> [Work to complete] Start at the top line and retype the data exactly through to the end.

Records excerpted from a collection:
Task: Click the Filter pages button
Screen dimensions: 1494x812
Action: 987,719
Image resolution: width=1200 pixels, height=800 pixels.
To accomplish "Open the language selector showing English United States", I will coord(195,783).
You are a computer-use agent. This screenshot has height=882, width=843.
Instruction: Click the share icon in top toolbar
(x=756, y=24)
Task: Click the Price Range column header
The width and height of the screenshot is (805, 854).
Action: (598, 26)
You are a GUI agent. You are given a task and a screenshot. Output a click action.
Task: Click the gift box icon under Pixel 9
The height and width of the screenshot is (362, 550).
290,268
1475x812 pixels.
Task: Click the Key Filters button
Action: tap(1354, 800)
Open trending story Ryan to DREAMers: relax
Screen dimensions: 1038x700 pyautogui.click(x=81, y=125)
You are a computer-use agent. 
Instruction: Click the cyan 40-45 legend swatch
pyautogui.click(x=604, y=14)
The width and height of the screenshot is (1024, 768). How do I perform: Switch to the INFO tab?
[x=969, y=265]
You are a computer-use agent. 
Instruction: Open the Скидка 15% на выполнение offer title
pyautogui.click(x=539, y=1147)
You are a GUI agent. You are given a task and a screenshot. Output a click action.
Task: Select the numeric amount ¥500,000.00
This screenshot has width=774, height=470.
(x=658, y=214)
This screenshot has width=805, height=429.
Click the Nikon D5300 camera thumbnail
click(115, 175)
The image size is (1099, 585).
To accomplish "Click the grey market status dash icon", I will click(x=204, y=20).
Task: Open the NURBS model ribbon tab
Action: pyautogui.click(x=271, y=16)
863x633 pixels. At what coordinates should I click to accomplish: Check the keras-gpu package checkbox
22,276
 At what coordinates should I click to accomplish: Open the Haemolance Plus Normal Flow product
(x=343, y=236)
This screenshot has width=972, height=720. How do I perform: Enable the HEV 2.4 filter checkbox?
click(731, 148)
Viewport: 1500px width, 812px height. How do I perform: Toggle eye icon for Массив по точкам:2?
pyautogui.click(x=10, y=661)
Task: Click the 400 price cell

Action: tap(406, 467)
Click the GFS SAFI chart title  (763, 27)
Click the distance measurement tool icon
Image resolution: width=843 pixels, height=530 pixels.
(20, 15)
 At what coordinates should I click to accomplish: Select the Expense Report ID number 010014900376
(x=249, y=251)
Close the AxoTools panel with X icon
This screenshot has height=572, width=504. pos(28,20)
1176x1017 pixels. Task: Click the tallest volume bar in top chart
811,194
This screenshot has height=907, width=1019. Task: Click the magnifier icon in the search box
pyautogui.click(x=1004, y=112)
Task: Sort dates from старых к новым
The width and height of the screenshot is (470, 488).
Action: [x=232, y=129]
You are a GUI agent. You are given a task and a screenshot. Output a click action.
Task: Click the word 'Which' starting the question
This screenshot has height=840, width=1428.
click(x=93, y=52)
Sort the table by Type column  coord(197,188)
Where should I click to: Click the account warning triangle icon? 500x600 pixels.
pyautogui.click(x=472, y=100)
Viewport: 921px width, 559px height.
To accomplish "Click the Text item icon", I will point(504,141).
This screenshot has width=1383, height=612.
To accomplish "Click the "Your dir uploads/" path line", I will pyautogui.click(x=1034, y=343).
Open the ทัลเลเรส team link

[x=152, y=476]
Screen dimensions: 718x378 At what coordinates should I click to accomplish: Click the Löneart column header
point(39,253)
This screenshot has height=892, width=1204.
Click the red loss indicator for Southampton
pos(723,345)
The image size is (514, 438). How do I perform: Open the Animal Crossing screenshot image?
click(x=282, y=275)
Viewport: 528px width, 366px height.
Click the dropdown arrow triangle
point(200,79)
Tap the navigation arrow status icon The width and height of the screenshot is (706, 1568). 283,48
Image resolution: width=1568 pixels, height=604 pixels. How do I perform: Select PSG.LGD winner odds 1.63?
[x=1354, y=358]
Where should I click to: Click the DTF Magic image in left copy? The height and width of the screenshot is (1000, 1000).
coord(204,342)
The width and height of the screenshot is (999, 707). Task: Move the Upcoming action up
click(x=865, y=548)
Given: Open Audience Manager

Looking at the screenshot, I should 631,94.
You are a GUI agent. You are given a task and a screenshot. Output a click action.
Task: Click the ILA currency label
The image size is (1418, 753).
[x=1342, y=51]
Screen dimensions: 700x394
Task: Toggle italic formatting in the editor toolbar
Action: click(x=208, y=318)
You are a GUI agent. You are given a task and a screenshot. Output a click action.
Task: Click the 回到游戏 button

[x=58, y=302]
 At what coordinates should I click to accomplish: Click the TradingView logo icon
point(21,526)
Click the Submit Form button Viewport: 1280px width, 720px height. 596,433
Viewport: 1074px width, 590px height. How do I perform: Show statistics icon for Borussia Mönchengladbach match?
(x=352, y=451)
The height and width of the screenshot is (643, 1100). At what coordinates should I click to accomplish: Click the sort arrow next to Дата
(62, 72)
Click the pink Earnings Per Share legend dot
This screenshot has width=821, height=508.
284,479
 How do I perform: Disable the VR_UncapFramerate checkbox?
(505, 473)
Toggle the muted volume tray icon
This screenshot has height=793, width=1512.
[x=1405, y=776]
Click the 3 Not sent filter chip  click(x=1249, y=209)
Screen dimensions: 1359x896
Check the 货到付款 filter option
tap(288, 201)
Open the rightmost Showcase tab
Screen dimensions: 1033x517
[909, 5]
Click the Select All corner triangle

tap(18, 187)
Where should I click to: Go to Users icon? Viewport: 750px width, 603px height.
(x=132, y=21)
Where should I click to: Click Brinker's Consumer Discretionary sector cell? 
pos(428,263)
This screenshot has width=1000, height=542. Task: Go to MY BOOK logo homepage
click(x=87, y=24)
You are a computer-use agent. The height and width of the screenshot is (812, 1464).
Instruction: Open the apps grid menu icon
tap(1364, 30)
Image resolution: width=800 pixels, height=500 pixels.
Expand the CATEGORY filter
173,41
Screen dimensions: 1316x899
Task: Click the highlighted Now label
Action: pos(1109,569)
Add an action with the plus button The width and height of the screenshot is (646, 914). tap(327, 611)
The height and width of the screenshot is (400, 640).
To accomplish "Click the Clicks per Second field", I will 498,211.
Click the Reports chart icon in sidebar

> [Response]
Task: Click the Filter pages button
Screen dimensions: 1494x812
Action: 987,719
Image resolution: width=1200 pixels, height=800 pixels.
To accomplish "Open the language selector showing English United States", I will coord(195,783).
You are a computer-use agent. This screenshot has height=882, width=843.
Instruction: Click the share icon in top toolbar
(x=756, y=24)
Task: Click the Price Range column header
The width and height of the screenshot is (805, 854).
Action: (598, 26)
You are a GUI agent. You are given a task and a screenshot. Output a click action.
Task: Click the gift box icon under Pixel 9
The height and width of the screenshot is (362, 550).
290,268
1475x812 pixels.
Task: Click the Key Filters button
Action: tap(1354, 800)
Open trending story Ryan to DREAMers: relax
Screen dimensions: 1038x700 pyautogui.click(x=81, y=125)
You are a computer-use agent. 
Instruction: Click the cyan 40-45 legend swatch
pyautogui.click(x=604, y=14)
The width and height of the screenshot is (1024, 768). How do I perform: Switch to the INFO tab?
[x=969, y=265]
You are a computer-use agent. 
Instruction: Open the Скидка 15% на выполнение offer title
pyautogui.click(x=539, y=1147)
You are a GUI agent. You are given a task and a screenshot. Output a click action.
Task: Select the numeric amount ¥500,000.00
This screenshot has width=774, height=470.
(x=658, y=214)
This screenshot has width=805, height=429.
Click the Nikon D5300 camera thumbnail
click(115, 175)
The image size is (1099, 585).
To accomplish "Click the grey market status dash icon", I will click(x=204, y=20).
Task: Open the NURBS model ribbon tab
Action: pyautogui.click(x=271, y=16)
863x633 pixels. At what coordinates should I click to accomplish: Check the keras-gpu package checkbox
22,276
 At what coordinates should I click to accomplish: Open the Haemolance Plus Normal Flow product
(x=343, y=236)
This screenshot has width=972, height=720. How do I perform: Enable the HEV 2.4 filter checkbox?
click(731, 148)
Viewport: 1500px width, 812px height. How do I perform: Toggle eye icon for Массив по точкам:2?
pyautogui.click(x=10, y=661)
Task: Click the 400 price cell

Action: tap(406, 467)
Click the GFS SAFI chart title  (763, 27)
Click the distance measurement tool icon
Image resolution: width=843 pixels, height=530 pixels.
(20, 15)
 At what coordinates should I click to accomplish: Select the Expense Report ID number 010014900376
(x=249, y=251)
Close the AxoTools panel with X icon
This screenshot has height=572, width=504. pos(28,20)
1176x1017 pixels. Task: Click the tallest volume bar in top chart
811,194
This screenshot has height=907, width=1019. Task: Click the magnifier icon in the search box
pyautogui.click(x=1004, y=112)
Task: Sort dates from старых к новым
The width and height of the screenshot is (470, 488).
Action: [x=232, y=129]
You are a GUI agent. You are given a task and a screenshot. Output a click action.
Task: Click the word 'Which' starting the question
This screenshot has height=840, width=1428.
click(x=93, y=52)
Sort the table by Type column  coord(197,188)
Where should I click to: Click the account warning triangle icon? 500x600 pixels.
pyautogui.click(x=472, y=100)
Viewport: 921px width, 559px height.
To accomplish "Click the Text item icon", I will point(504,141).
This screenshot has width=1383, height=612.
To accomplish "Click the "Your dir uploads/" path line", I will pyautogui.click(x=1034, y=343).
Open the ทัลเลเรส team link

[x=152, y=476]
Screen dimensions: 718x378 At what coordinates should I click to accomplish: Click the Löneart column header
point(39,253)
This screenshot has height=892, width=1204.
Click the red loss indicator for Southampton
pos(723,345)
The image size is (514, 438). How do I perform: Open the Animal Crossing screenshot image?
click(x=282, y=275)
Viewport: 528px width, 366px height.
Click the dropdown arrow triangle
point(200,79)
Tap the navigation arrow status icon The width and height of the screenshot is (706, 1568). 283,48
Image resolution: width=1568 pixels, height=604 pixels. How do I perform: Select PSG.LGD winner odds 1.63?
[x=1354, y=358]
Where should I click to: Click the DTF Magic image in left copy? The height and width of the screenshot is (1000, 1000).
coord(204,342)
The width and height of the screenshot is (999, 707). Task: Move the Upcoming action up
click(x=865, y=548)
Given: Open Audience Manager

Looking at the screenshot, I should 631,94.
You are a GUI agent. You are given a task and a screenshot. Output a click action.
Task: Click the ILA currency label
The image size is (1418, 753).
[x=1342, y=51]
Screen dimensions: 700x394
Task: Toggle italic formatting in the editor toolbar
Action: click(x=208, y=318)
You are a GUI agent. You are given a task and a screenshot. Output a click action.
Task: Click the 回到游戏 button

[x=58, y=302]
 At what coordinates should I click to accomplish: Click the TradingView logo icon
point(21,526)
Click the Submit Form button Viewport: 1280px width, 720px height. 596,433
Viewport: 1074px width, 590px height. How do I perform: Show statistics icon for Borussia Mönchengladbach match?
(x=352, y=451)
The height and width of the screenshot is (643, 1100). At what coordinates should I click to accomplish: Click the sort arrow next to Дата
(62, 72)
Click the pink Earnings Per Share legend dot
This screenshot has width=821, height=508.
284,479
 How do I perform: Disable the VR_UncapFramerate checkbox?
(505, 473)
Toggle the muted volume tray icon
This screenshot has height=793, width=1512.
[x=1405, y=776]
Click the 3 Not sent filter chip  click(x=1249, y=209)
Screen dimensions: 1359x896
Check the 货到付款 filter option
tap(288, 201)
Open the rightmost Showcase tab
Screen dimensions: 1033x517
[909, 5]
Click the Select All corner triangle

tap(18, 187)
Where should I click to: Go to Users icon? Viewport: 750px width, 603px height.
(x=132, y=21)
Where should I click to: Click Brinker's Consumer Discretionary sector cell? 
pos(428,263)
This screenshot has width=1000, height=542. Task: Go to MY BOOK logo homepage
click(x=87, y=24)
You are a computer-use agent. The height and width of the screenshot is (812, 1464).
Instruction: Open the apps grid menu icon
tap(1364, 30)
Image resolution: width=800 pixels, height=500 pixels.
Expand the CATEGORY filter
173,41
Screen dimensions: 1316x899
Task: Click the highlighted Now label
Action: pos(1109,569)
Add an action with the plus button The width and height of the screenshot is (646, 914). tap(327, 611)
The height and width of the screenshot is (400, 640).
To accomplish "Click the Clicks per Second field", I will 498,211.
Click the Reports chart icon in sidebar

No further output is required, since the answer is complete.